Not this year.
Instead of releasing his outlook for 2012 this week, as promised, Gray and a colleague at the university's Department of Atmospheric Science, issued a report "discontinuing" his annual rite of anticipating major storm activity for the next year.
"Our early December Atlantic basin seasonal hurricane forecasts of the last 20 years have not shown real-time forecast skill even though the hindcast studies on which they were based had considerable skill," he said.
Wow! The prof says he's missed so many forecasts that it's time to stop offering what he calls "quantitative" forecasts in favor of a "more qualitative discussion of the factors which will determine next year's hurricane activity." What really seems to have him confused is El Nino. Sometimes it's there causing changes in the climate around the equator which can roil conditions far to the east. Sometimes, it's not. (The graphic at the top of the page is from NOAA's El Nino resrearch page.)

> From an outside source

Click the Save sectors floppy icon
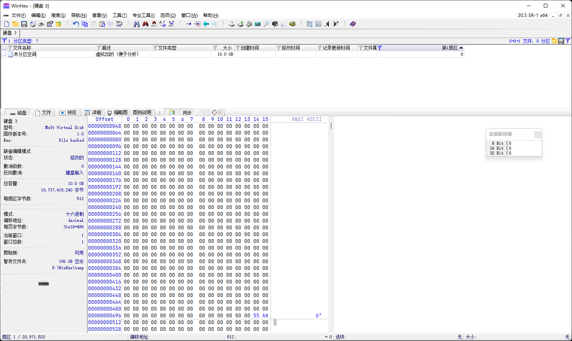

But if you're desperate for an inkling of how bad/good/severe/modest the next summer's storms may be for the Atlantic and Caribbean, Prof. Gray does say there's a "45% chance that conditions will result in "above average" activity, perhaps 12-15 named storms, 7-9 hurricanes, 3-4 of them major.
He also says there is a 30% chance the season could see 8-11 named storms and 1-2 major hurricanes.
Prof. Gray intends to take the winter season to do more study and now says, "Our first quantitative forecasts for 2012 will be issued Wednesday, April 4."